3.) Garden 1:200 Worm’s Eye View 

Key Words

  • looking upwards
  • feeling insignificant in comparison 
  • feeling small
  • seeing growth 
  • relationship with the ground 

Methodology 

  1. Sparse vegetation
  2. Unexpected successes 
  3. Paradise Haunts Gardens
  4. Rubble Introduces new flowers 

The garden sees Dungeness from a ‘worms eye view’ with an ‘eye’ level close to the ground looking up at the plant life and sculptures surrounding it. From this perspective the concept of growth in emphasised and the garden begins to drawn upon a relationship with the ground. When nature is left to grow the garden without any help, the harsh weather conditions in Dungeness make this almost impossible. But with the help of Jarman and others like him, the unexpected successes of new plants and bulbs create a microcosm of paradise in Dungeness. The garden is haunted by paradise. When the flowers are no longer in bloom, the paradise remains in the form of ornaments of sculptures- the reminders of what was once there.
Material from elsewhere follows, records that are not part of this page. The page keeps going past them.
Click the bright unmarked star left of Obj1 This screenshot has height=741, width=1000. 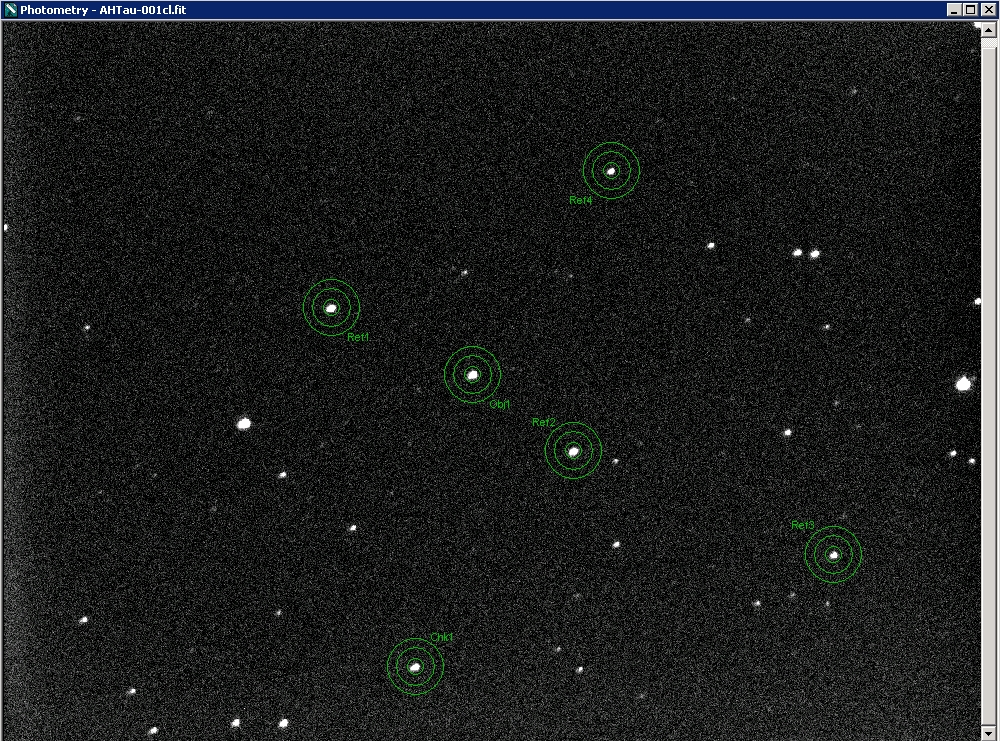243,424
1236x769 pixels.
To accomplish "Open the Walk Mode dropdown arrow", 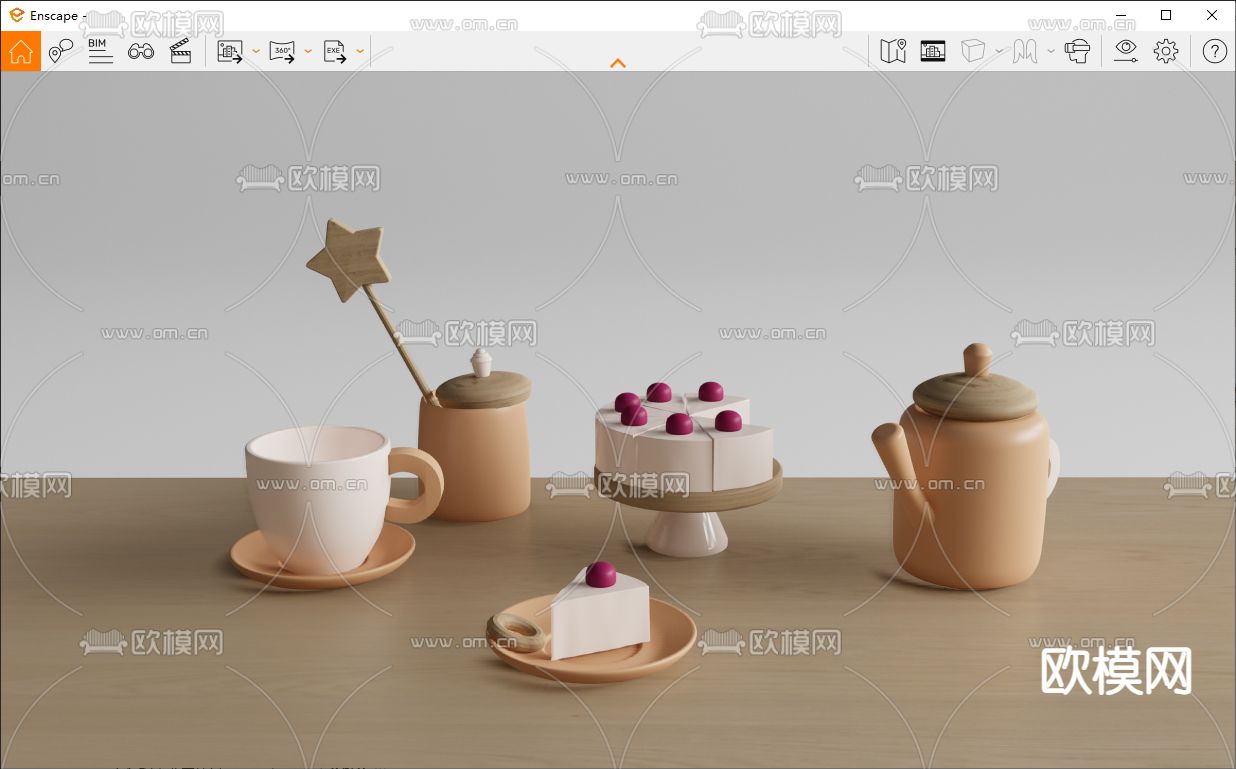I will (x=1050, y=51).
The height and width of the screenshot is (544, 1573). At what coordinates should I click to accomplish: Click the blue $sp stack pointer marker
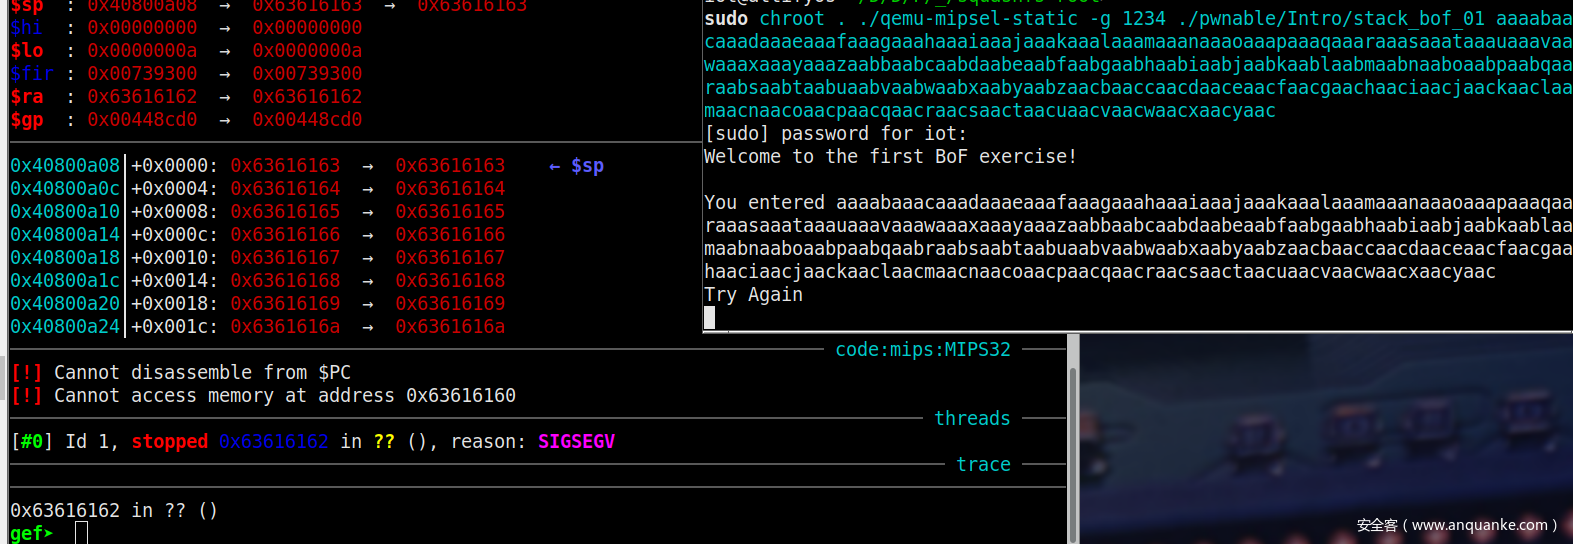point(586,166)
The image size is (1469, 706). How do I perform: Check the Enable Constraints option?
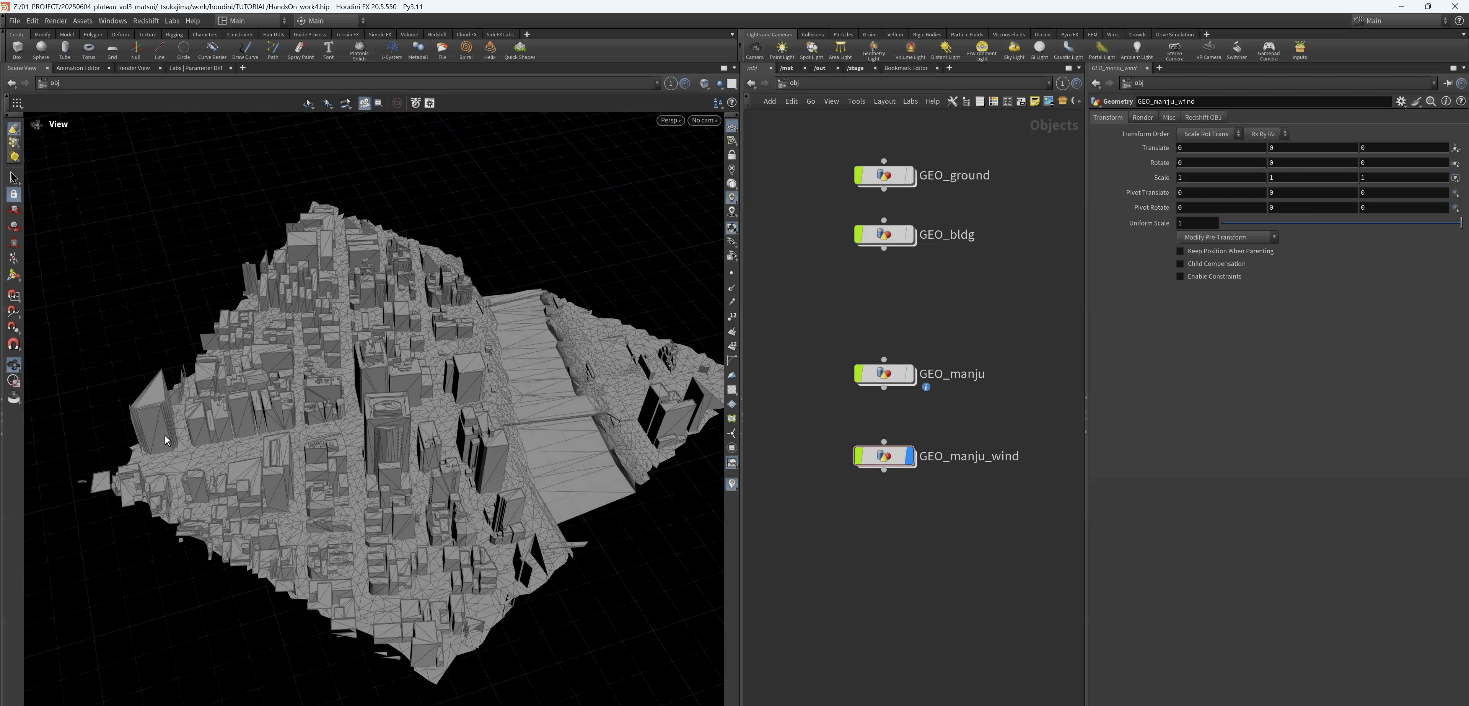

Seeds scattered around the site prompt new growth from year to year- the garden is continually renewing itself. 

The garden sees rubble as a positive addition to the landscape, ‘the rubble and brick and broken tiles do introduce some flowers’. Mine craters left from the second world war are no longer seen as a symbol of destruction but are perceived to aid the  growth of the garden. ‘Mine craters are rich in plant life which shows that meddling with the landscape works’. The garden is a product of both mother nature and human nature’s meddling with the landscape. The remains of the garden are now seen as the ‘ornaments of time’. 

4.) Landscape 1:2000 Aerial View

Key Words

  • man-made additions to the landscape 
  • natural additions to the landscape
  • carpet of detritus 
  • new structures, new landforms 
  • nature
  • no boundaries 
  • dense, sparse 

Methodology

  1. Human Inhabitation 
  2. Structures form ad-hoc detritus 
  3. Detritus forms carpeted landscape- Encourages Plant Life
  4. Inhabitation, Detritus, Nature Instigates Growth 

The landscape sees Dungeness from up above. The adhoc-detritus decays to an unrecognisable state an forms a carpeted layer over the existing landscape in Dungeness. In habitation of the site causes man- made detritus to be left to decay, At this point man-made and natural merge into one another and it is not known where the boundary lies. Old fisherman’s netting, decaying timber, crumbling concrete and found objects lay haphazardly to create a newly formed carpeted landscape. The carpet is denser in the sites surrounding abandoned existing structures where the decaying material fall off onto the ground beside. The landscape in Dungeness in continuous, there is no fences of boundaries so ‘who can guess where is ends’. The landscape is continually being added to as nature makes the man- made structures her own.